I am alone
In the streets of a foreign city
In the night when the people empty
Out of this place
I am not home
In these pieces of broken places
In my mind where I feel wasted
and lose my days
I find a bottle and let it fill me with
dread and fear
while blackened vision kills the feeling
so I can lie here
On the ground next to glass and trash
And abandoned lifeless things
I see myself in reflections of
So I die to myself
Every time I close my eyes
I try to accept
the parts of me that lie
But I won’t let go
Of the dark beneath my eyes
And I can’t say no
To the voices in my mind
I am alone
I have a block in my mind that weighs the rest of my body down
Until I am buried beneath the ground
Blinded by my apathy and self-doubt.
The block causes build up in my brain with random strains of words
That mean nothing–
It only cause my nerves to stay in the past tense of things
As I replay days over and over again
Until I feel sorry and sick
From my remembering and retelling of stories that have ended.
I don’t want any part of this collage of faulted thought,
But I can’t erase my mind block.
It overwhelms my ability to remove the piece stopping me
From moving forward–
So I am cursed to relive dead end passages
As I sink farther beneath the beginning.
My eyes hold the dark
Like an open tomb
My mouth cries out
For someone to look at me—
I hear the boards creak.
I feel the walls crack
As dust fills my nose
And the floors shake
Like an earthquake.
Light crawls through the spaces
And my body relaxes.
I am not alone in this darkness.
I see you standing beside the rubble
Looking at me,
Waiting with an open hand,
And I begin again.
I push my body through the pieces of concrete,
Your eyes found me.
Your hands took mine,
And we left this place.
This place of dry bones and fallen things.
I am scared of a lot of things.
I’m scared of ISIS, terrorism, disease, and people hiding in the dark, waiting for people like me. I am scared of him. I am scared of being alone, and having no one to go to. I am scared of disappointing my parents, getting pregnant before I get married, and not making it into grad school. I am scared of school. I am scared of losing everything, and dying before I get the chance to live,
But I love running outside in my bare feet, and making up words to songs. I love driving when everyone else is sleeping, and pretending like I am the only person left in a small country town with a name no one seems to remember. I love talking about nonsensical things with friends, and drinking underneath the stars that fall along the river.
My fears will not stop me from walking outside, and breathing in freshly cut grass, or the crisp mornings lining my windows.
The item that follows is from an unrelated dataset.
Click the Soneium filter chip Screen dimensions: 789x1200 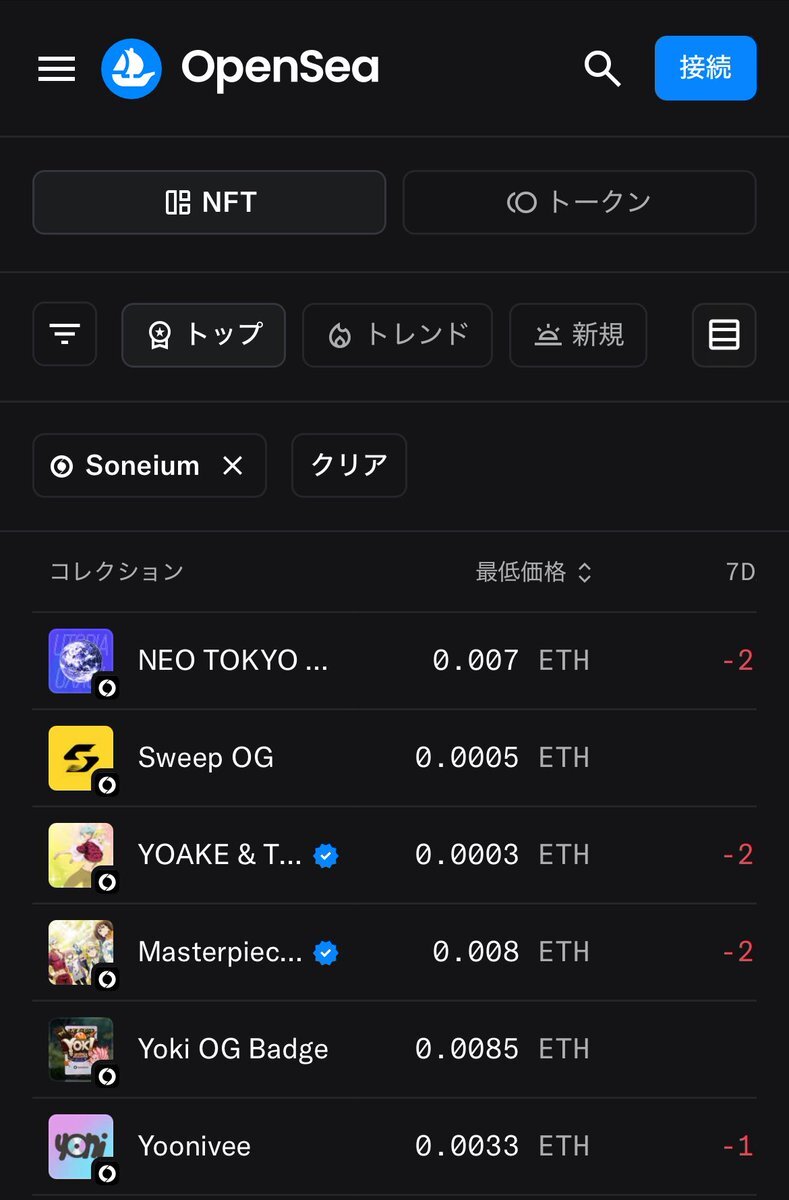(149, 466)
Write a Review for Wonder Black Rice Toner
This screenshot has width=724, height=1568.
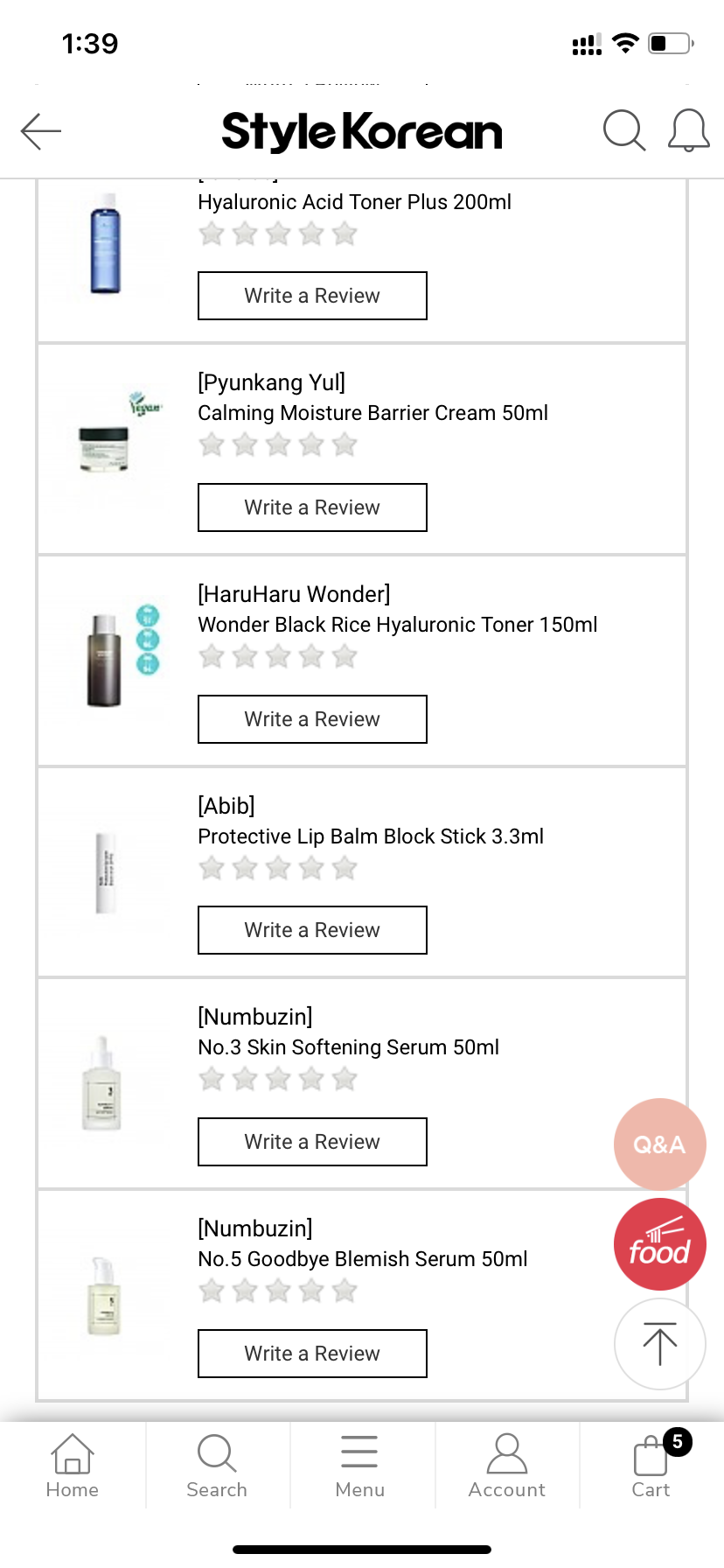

My fears will never leave me, but my love for life, and for people, will fuel enough excitement and energy to search for more.
More than black and white, and more than memories left behind in pictures.
I am writing this blog so I can continue to move past the darkness pressing into my sides, cutting into my lungs, while I look into my past. I want to breathe again, but first–I need to start from the beginning. Or maybe from the middle.
This is me.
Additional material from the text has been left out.